» **What to work on**:
Where the word "will" appears in a line below, copy the whole line.

--- Records shown Enclosed Below ---

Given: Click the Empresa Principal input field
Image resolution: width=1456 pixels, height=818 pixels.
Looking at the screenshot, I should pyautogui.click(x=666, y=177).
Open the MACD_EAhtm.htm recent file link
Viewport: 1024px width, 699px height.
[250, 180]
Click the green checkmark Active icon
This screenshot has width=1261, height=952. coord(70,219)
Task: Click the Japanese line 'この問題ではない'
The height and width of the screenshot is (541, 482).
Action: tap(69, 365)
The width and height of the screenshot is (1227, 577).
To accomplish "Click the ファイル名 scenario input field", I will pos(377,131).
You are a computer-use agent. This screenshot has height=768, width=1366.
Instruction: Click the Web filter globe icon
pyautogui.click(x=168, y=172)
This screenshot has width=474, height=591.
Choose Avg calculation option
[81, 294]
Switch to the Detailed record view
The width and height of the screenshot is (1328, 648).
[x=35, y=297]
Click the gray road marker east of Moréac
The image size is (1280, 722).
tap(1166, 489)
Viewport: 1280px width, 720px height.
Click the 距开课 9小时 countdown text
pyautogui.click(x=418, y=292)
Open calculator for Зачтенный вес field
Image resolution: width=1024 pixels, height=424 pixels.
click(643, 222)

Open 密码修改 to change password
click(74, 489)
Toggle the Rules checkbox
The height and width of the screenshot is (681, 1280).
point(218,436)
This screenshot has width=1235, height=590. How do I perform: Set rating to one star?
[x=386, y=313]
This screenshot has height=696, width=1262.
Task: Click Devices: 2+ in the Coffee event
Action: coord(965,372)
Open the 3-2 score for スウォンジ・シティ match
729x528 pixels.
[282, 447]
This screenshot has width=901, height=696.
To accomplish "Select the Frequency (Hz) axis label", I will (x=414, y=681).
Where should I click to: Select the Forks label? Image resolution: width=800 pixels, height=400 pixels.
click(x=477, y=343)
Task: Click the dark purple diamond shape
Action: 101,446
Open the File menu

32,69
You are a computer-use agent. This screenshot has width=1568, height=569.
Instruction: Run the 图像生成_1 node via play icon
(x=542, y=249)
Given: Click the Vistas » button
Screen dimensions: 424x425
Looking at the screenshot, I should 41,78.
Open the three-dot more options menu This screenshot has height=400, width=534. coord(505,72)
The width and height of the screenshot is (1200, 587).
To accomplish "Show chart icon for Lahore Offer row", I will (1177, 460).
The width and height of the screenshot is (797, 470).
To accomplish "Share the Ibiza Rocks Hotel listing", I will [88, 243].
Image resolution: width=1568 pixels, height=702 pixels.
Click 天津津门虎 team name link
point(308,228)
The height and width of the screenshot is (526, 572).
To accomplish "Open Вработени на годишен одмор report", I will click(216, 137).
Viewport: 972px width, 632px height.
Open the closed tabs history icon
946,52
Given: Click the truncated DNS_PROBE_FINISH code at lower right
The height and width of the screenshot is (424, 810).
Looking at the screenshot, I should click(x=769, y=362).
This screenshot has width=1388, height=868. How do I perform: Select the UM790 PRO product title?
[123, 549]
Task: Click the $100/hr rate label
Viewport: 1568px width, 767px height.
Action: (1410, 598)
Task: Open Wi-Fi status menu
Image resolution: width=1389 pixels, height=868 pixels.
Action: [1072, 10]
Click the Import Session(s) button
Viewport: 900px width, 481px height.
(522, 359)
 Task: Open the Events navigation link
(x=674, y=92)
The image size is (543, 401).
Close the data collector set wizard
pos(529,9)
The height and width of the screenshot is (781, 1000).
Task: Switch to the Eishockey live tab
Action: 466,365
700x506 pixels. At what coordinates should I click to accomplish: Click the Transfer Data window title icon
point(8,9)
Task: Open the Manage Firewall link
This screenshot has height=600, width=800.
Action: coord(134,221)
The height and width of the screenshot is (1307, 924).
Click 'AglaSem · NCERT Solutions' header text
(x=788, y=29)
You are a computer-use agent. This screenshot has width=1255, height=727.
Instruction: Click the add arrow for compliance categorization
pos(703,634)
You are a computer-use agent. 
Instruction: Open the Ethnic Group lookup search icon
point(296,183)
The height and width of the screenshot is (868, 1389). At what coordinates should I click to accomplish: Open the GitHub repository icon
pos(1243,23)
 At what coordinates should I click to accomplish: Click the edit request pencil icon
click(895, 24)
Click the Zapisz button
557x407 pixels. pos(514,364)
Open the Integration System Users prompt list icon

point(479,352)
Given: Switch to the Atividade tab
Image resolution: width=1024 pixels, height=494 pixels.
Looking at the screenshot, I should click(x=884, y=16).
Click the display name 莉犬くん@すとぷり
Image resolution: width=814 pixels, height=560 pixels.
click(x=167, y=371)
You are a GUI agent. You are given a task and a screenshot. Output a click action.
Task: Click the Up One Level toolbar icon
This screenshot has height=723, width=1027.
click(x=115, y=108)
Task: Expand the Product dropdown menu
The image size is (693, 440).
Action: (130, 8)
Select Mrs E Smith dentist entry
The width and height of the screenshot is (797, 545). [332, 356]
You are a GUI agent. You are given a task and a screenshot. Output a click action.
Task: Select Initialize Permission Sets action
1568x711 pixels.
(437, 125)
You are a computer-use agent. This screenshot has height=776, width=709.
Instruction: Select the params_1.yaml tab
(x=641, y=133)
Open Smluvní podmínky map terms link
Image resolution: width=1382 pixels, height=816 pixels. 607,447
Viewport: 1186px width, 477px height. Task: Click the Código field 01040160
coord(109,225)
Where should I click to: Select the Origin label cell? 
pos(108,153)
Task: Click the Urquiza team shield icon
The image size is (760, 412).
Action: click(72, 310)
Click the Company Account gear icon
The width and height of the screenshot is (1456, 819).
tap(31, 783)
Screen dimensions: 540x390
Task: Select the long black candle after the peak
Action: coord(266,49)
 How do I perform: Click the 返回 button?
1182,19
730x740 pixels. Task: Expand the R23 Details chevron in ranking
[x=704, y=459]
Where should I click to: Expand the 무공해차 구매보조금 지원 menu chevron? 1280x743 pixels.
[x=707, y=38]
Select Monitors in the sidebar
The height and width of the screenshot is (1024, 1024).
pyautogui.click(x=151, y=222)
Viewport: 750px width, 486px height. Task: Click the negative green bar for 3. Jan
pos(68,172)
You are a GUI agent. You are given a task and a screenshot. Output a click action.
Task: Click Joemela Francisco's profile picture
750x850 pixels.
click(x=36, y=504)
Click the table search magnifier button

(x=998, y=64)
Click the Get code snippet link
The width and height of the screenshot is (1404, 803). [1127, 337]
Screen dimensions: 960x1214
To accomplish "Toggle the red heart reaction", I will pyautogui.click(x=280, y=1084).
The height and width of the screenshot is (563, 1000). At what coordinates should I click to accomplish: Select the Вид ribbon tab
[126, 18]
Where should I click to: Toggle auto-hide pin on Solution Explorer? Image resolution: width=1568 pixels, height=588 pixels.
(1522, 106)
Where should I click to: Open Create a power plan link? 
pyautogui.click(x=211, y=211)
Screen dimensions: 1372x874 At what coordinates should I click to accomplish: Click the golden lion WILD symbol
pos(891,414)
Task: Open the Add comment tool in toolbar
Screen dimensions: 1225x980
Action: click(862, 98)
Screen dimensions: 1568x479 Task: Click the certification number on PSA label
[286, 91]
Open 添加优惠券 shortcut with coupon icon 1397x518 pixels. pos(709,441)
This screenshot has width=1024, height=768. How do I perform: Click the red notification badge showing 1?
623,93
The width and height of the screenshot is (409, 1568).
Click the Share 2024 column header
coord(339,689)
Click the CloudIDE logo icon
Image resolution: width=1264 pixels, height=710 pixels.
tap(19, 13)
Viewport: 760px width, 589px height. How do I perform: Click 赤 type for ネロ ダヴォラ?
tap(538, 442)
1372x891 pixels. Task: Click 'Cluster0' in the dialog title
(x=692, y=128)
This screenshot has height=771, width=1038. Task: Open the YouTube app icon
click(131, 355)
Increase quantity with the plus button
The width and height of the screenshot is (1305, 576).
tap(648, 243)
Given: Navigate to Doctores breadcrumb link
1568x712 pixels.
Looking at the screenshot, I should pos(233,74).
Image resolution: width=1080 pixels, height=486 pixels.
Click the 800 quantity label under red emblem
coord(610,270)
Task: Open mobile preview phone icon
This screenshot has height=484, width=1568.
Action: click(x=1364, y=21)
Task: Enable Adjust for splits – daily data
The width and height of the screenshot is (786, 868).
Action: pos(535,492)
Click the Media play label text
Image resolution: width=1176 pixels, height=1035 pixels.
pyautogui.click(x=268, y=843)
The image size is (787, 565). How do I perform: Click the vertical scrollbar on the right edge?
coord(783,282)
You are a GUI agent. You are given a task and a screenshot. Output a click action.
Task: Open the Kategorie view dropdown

--- End of Enclosed Records shown ---

» **Solution to this task**:
To accomplish "Click the ファイル名 scenario input field", I will pos(377,131).
To accomplish "Select the Frequency (Hz) axis label", I will (x=414, y=681).
To accomplish "Show chart icon for Lahore Offer row", I will (1177, 460).
To accomplish "Share the Ibiza Rocks Hotel listing", I will [88, 243].
To accomplish "Open Вработени на годишен одмор report", I will click(216, 137).
To accomplish "Toggle the red heart reaction", I will pyautogui.click(x=280, y=1084).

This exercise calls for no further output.